CIUDAD DEL ESTE (Ciencia por Carlos Roa) El sueño es esencial para la recuperación del cerebro y la consolidación de la memoria, pero la exposición a la luz azul de las pantallas altera este proceso de manera significativa. Cuando usamos celulares, tablets o computadoras antes de dormir, la luz azul interfiere con la producción de melatonina, retrasando el inicio del descanso y reduciendo la calidad de las fases profundas. Esto provoca que el cerebro no logre reparar ni consolidar adecuadamente la información adquirida durante el día, afectando la memoria y la capacidad de concentración.
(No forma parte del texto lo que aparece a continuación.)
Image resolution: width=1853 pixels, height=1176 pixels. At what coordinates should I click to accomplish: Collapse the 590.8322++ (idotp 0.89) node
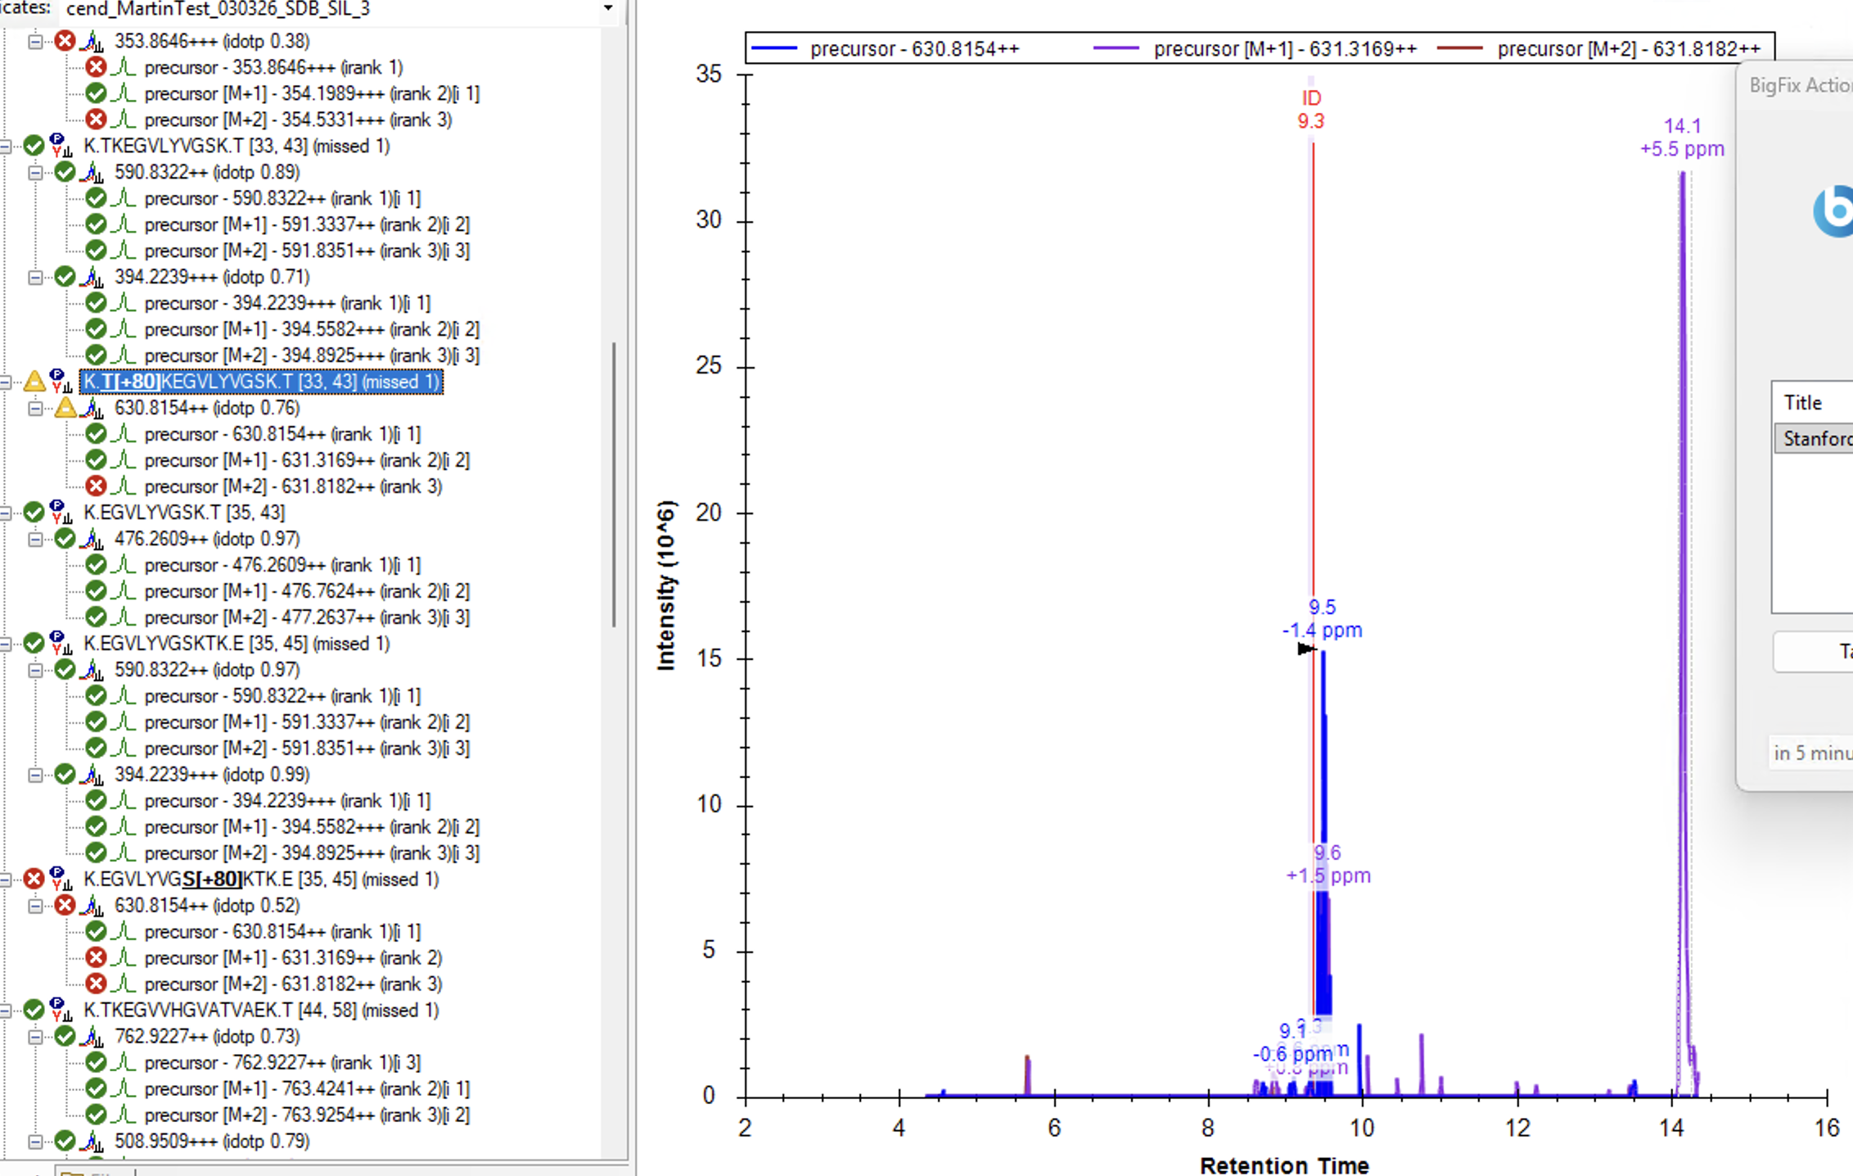35,172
La alteración de las fases de sueño profundo y REM tiene consecuencias directas en el aprendizaje y la retención de recuerdos. Además, la estimulación constante de las pantallas mantiene al sistema nervioso en estado de alerta, elevando la frecuencia cardíaca y dificultando la relajación natural. El contenido digital, como mensajes o redes sociales, refuerza esta hiperactividad cerebral al estimular neurotransmisores como la dopamina, lo que complica aún más la desconexión mental necesaria para conciliar el sueño.
Con el tiempo, la combinación de retraso en la melatonina y sobreestimulación cerebral genera un impacto acumulativo. La memoria de trabajo, la atención sostenida y el rendimiento cognitivo se ven comprometidos, mientras que la fatiga y la irritabilidad se vuelven más frecuentes. Incluso sin síntomas inmediatos, el cerebro funciona de manera menos eficiente durante el día. Minimizar el uso de pantallas antes de dormir es clave para proteger la memoria y la salud cognitiva a largo plazo.